A abertura do mercado livre de energia (ACL) para todo o grupo A, da média e alta tensão, continua a provocar um alto fluxo migratório de consumidores até então “presos” no mercado regulado (ACR). Até 31 de agosto, segundo levantamento da Abraceel - Associação Brasileira de Comercializadores de Energia Elétrica, 33.264 consumidores já informaram às distribuidoras que vão migrar para o ACL, entre 2024 e 2025.

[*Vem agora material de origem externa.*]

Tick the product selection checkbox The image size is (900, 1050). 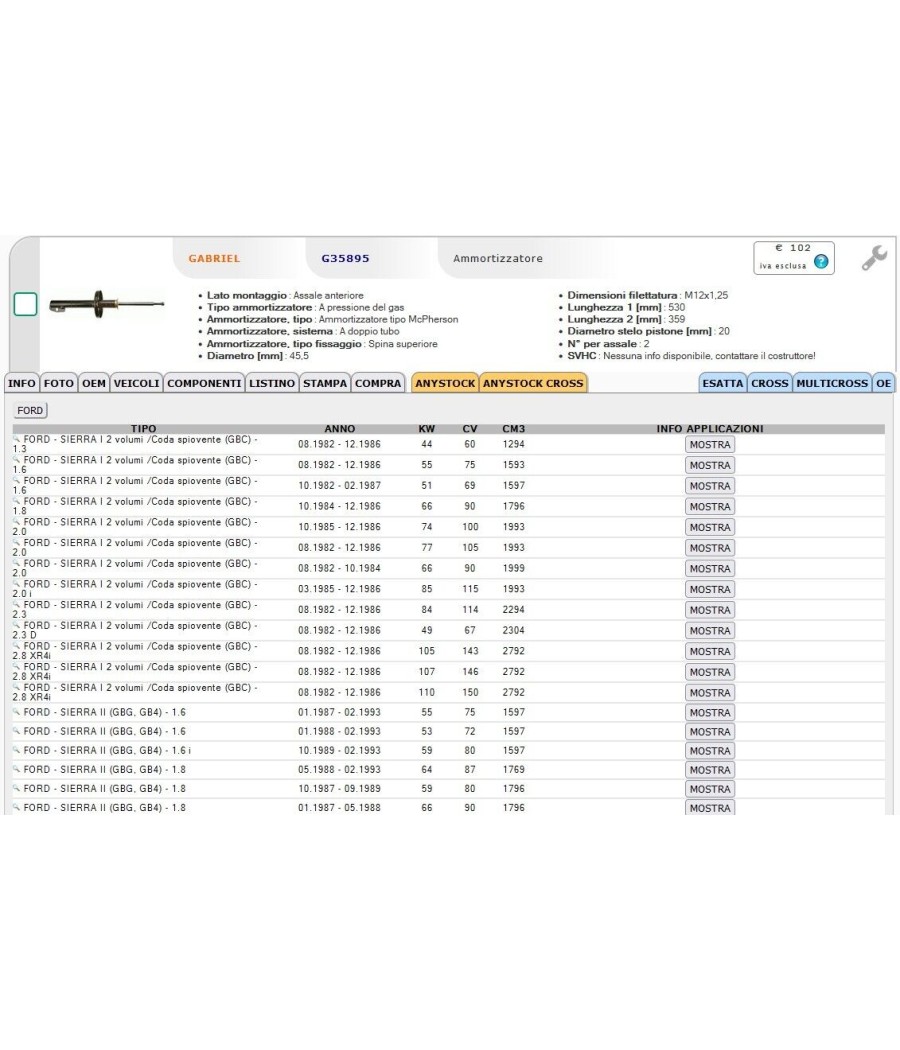[x=25, y=304]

Do total, identificou a Abraceel, 31.685, ou 95%, são empresas de pequeno porte, com demanda inferior a 500 kW. A estimativa é a de que entre 2.500 e 3.000 consumidores migrem mensalmente até o fim deste ano.

O movimento de abertura ocorreu com a publicação da Portaria MME 50/2022, que liberou para a livre escolha os consumidores do grupo A a partir de janeiro de 2024, independentemente do montante consumido, já que antes disso havia a limitação mínima de demanda de 500 kW.

Representados de forma obrigatória por comercializadores varejistas, caso queiram a migração, o grupo A tem cerca de 202 mil unidades consumidoras, em sua maioria empresas. Dessas, mais de 54 mil já passaram para o mercado livre de energia. Antes da Portaria 50/2022, os consumidores do grupo A com demanda superior a 500 kW tinham conta de luz média de R$ 140 mil. Os de menor porte, aptos a partir deste ano, têm conta mensal acima de R$ 10 mil.